### Task item
In the records that follow, find the line with "Читати далі (34, 1960)"; from there, retype every line exactly through the line with "컴퓨터 mypcis (17, 2564)", which also belongs to the answer.

### Material for the task
----------
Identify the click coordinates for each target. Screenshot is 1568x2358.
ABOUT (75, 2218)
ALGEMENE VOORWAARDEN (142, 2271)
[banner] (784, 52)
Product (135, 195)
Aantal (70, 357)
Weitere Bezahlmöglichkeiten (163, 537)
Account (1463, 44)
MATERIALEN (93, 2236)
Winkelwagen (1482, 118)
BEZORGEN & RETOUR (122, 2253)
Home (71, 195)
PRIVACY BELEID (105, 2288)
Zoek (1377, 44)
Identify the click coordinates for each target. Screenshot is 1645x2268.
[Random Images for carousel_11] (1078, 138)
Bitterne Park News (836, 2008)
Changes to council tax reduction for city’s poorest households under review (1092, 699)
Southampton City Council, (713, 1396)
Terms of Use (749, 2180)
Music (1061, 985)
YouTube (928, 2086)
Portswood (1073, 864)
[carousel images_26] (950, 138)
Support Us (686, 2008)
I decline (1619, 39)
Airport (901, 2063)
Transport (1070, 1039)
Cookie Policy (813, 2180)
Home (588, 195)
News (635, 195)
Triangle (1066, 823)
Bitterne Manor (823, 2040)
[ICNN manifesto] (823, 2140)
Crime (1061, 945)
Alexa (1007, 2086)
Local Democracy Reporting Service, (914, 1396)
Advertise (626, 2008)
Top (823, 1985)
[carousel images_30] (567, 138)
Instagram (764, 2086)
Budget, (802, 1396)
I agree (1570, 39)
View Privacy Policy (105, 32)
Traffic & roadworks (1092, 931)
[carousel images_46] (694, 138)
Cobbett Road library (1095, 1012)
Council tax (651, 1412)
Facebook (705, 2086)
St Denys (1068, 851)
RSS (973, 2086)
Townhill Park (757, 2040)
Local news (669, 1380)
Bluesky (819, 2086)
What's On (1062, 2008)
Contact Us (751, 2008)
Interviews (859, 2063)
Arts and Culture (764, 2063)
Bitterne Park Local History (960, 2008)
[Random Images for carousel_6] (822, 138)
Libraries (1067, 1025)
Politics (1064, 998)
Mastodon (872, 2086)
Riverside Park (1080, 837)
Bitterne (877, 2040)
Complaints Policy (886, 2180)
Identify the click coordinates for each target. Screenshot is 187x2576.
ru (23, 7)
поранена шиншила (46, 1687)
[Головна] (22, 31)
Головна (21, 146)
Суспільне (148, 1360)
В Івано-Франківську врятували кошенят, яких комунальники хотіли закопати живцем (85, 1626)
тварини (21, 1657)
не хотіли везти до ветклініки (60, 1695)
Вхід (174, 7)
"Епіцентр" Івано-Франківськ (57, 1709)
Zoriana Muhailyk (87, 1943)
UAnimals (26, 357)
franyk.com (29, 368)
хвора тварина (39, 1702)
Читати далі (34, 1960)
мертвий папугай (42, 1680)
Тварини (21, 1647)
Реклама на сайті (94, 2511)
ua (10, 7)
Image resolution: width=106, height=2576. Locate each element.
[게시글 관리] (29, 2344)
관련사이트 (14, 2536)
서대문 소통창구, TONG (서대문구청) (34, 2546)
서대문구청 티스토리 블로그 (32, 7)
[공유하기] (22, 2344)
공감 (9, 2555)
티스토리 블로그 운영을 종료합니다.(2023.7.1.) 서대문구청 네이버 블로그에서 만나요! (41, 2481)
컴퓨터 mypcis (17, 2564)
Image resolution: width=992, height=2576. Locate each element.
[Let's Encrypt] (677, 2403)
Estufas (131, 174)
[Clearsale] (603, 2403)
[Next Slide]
----------
### Task result
Читати далі (34, 1960)
мертвий папугай (42, 1680)
Тварини (21, 1647)
Реклама на сайті (94, 2511)
ua (10, 7)
Image resolution: width=106, height=2576. Locate each element.
[게시글 관리] (29, 2344)
관련사이트 (14, 2536)
서대문 소통창구, TONG (서대문구청) (34, 2546)
서대문구청 티스토리 블로그 (32, 7)
[공유하기] (22, 2344)
공감 (9, 2555)
티스토리 블로그 운영을 종료합니다.(2023.7.1.) 서대문구청 네이버 블로그에서 만나요! (41, 2481)
컴퓨터 mypcis (17, 2564)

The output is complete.